__Your objective__: The expected output is every record below, transcribed exactly, with the pictures left out.

__Records for the task__:
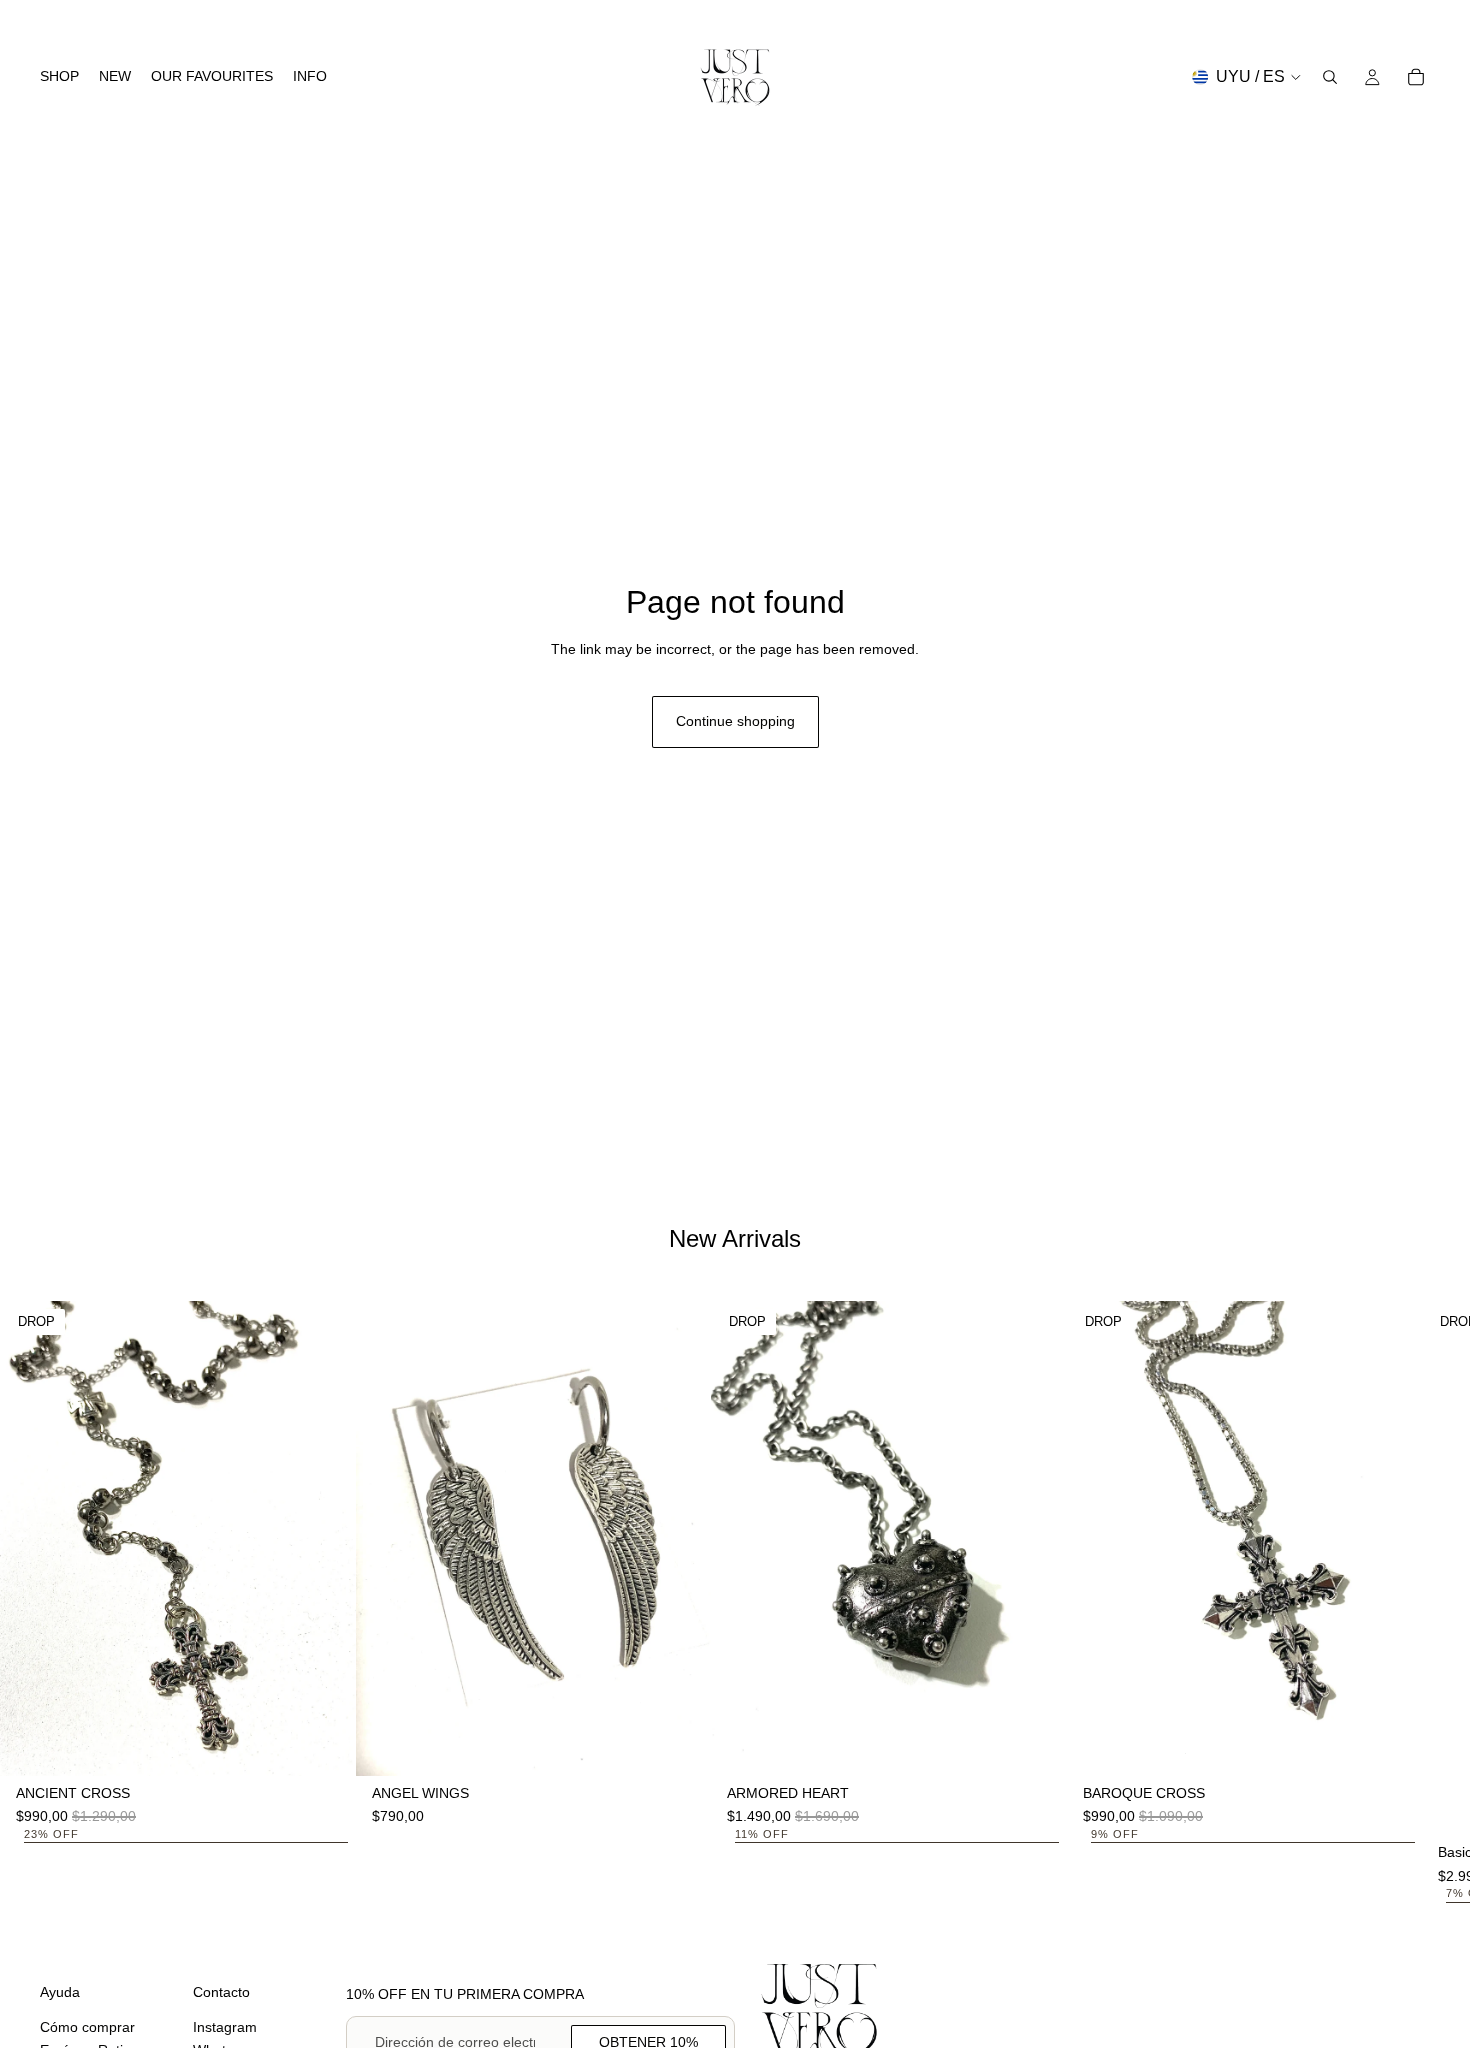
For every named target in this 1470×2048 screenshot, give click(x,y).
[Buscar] (1330, 77)
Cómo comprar (87, 2027)
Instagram (225, 2027)
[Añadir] (325, 1745)
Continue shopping (735, 721)
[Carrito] (1416, 77)
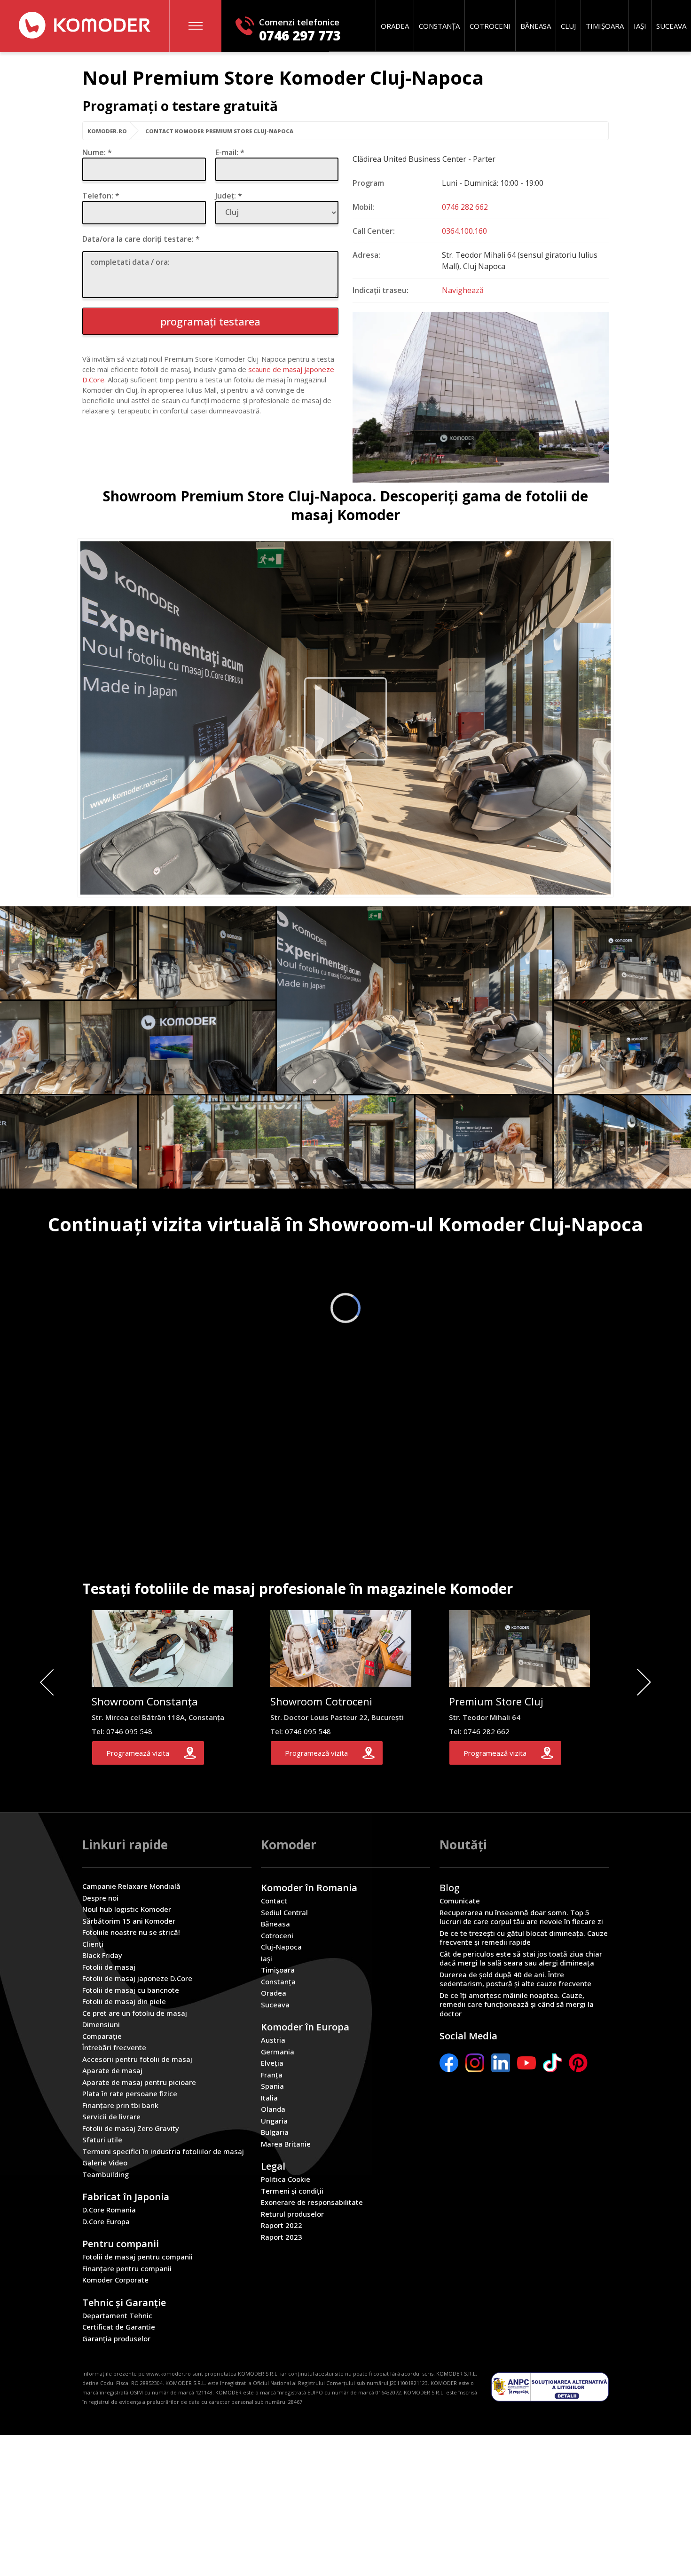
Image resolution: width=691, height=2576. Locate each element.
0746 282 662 (465, 207)
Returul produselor (292, 2214)
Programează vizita (137, 1753)
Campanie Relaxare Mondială (131, 1886)
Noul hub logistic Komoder (126, 1909)
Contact (274, 1900)
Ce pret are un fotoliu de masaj (134, 2013)
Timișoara (605, 26)
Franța (272, 2074)
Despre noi (100, 1898)
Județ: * (228, 195)
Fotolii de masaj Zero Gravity (130, 2128)
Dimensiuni (101, 2024)
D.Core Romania (109, 2209)
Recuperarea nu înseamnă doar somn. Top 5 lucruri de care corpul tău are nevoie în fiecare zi (521, 1917)
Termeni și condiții (292, 2191)
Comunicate (460, 1900)
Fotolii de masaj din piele (124, 2001)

__Response__:
For every named target in this 1470×2048 screenshot, give click(x,y).
[Buscar] (1330, 77)
Cómo comprar (87, 2027)
Instagram (225, 2027)
[Añadir] (325, 1745)
Continue shopping (735, 721)
[Carrito] (1416, 77)
Image resolution: width=691, height=2576. Locate each element.
0746 282 662 (465, 207)
Returul produselor (292, 2214)
Programează vizita (137, 1753)
Campanie Relaxare Mondială (131, 1886)
Noul hub logistic Komoder (126, 1909)
Contact (274, 1900)
Ce pret are un fotoliu de masaj (134, 2013)
Timișoara (605, 26)
Franța (272, 2074)
Despre noi (100, 1898)
Județ: * (228, 195)
Fotolii de masaj Zero Gravity (130, 2128)
Dimensiuni (101, 2024)
D.Core Romania (109, 2209)
Recuperarea nu înseamnă doar somn. Top 5 lucruri de care corpul tău are nevoie în fiecare zi (521, 1917)
Termeni și condiții (292, 2191)
Comunicate (460, 1900)
Fotolii de masaj din piele (124, 2001)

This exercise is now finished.